What are the primary purposes of BCRs?

Wilson's Warbler · Photo by: Nick Hajdukovich

Wilson’s Warbler · Photo by: Nick Hajdukovich

Bird Conservation Regions (BCRs) are ecologically distinct regions in North America with similar bird communities, habitats, and resource management issues. BCRs are a single application of the scale-flexible hierarchical framework of nested ecological units delineated by the Commission for Environmental Cooperation (CEC). The CEC framework comprises a hierarchy of 4 levels of ecoregions. At each spatial level, spatial resolution increases and ecoregions encompass areas that are progressively more similar in their biotic (e.g., plant and wildlife) and abiotic (e.g., soils, drainage patterns, temperature, and annual precipitation) characteristics. BCRs may be partitioned into smaller ecological units when finer scale conservation planning, implementation, and evaluation are necessary. Conversely, BCRs may be aggregated to facilitate conservation partnerships throughout the annual range of a group of species, recognizing that migratory species may use multiple BCRs throughout their annual life cycle. BCRs also facilitate domestic and international cooperation in bird conservation because these areas of relatively homogenous habitats and bird communities traverse state, provincial, and national borders.

How were BCRs developed?

A mapping team comprised of members from United States, Mexico, and Canada assembled at the first international NABCI workshop held in Puebla, Mexico, in November 1998, to develop a consistent spatial framework for bird conservation in North America. After agreeing on general principles and considering numerous ecoregion delineations, they adopted CEC’s hierarchical framework of nested ecological units. The team’s US members met in December of that year in Memphis, Tennessee, to apply the framework to the United States and developed a proposed map of BCRs. BCRs were created by aggregating CEC level II, III, and IV ecoregions in combinations that reflect current understanding of bird species distribution and life history requirements. The map was presented to and approved by the US NABCI Committee during its November 1999, meeting.The map is a dynamic tool. Its BCR boundaries will change over time as new scientific information becomes available. It is expected that the map will be updated every three years, with the next update occurring in November 2002.

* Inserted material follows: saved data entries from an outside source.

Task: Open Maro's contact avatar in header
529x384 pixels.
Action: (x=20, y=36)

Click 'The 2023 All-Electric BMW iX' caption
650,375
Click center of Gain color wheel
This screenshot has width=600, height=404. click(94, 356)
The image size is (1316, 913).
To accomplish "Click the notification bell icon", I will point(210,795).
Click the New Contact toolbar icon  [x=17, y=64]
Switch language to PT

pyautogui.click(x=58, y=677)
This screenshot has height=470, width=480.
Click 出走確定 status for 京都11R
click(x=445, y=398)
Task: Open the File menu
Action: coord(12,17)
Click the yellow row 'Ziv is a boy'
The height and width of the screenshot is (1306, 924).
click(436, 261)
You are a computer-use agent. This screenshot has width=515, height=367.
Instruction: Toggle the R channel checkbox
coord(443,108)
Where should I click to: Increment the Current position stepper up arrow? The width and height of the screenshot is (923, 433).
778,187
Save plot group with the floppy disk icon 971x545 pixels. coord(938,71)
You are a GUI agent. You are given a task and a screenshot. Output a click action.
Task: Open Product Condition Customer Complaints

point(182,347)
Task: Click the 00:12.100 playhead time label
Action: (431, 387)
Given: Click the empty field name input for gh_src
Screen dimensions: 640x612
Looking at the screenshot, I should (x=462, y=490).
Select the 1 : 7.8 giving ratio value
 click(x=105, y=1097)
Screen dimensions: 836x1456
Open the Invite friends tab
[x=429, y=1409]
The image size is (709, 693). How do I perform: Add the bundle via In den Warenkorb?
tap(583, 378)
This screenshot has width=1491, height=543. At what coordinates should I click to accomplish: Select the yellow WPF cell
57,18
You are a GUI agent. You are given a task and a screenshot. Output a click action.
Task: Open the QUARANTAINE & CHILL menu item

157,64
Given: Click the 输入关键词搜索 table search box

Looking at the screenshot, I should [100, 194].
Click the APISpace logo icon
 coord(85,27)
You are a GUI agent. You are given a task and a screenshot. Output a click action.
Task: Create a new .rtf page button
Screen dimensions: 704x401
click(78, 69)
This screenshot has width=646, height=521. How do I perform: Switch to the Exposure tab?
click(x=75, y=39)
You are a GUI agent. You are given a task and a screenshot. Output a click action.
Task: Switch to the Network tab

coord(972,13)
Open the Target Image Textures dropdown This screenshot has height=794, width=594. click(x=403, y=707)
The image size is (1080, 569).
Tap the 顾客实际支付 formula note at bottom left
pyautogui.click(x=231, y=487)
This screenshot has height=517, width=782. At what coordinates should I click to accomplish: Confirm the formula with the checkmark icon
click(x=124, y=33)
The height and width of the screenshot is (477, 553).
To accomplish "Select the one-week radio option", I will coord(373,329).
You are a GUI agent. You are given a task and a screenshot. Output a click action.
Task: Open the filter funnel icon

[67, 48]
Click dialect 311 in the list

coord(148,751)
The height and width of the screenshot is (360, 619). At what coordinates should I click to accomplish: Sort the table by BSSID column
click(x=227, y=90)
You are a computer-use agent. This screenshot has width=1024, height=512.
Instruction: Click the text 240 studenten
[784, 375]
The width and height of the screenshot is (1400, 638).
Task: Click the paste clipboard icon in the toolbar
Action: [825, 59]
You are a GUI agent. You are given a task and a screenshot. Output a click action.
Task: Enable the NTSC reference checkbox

What are the primary purposes of BCRs? The primary purposes of BCRs, as proposed by the mapping team in 1998 and approved in concept by the US Committee in 1999, are to:

  • facilitate communication among the bird conservation initiatives;
  • systematically and scientifically apportion the US into conservation units;
  • facilitate a regional approach to bird conservation;
  • promote new, expanded, or restructured partnerships; and
    identify overlapping or conflicting conservation priorities.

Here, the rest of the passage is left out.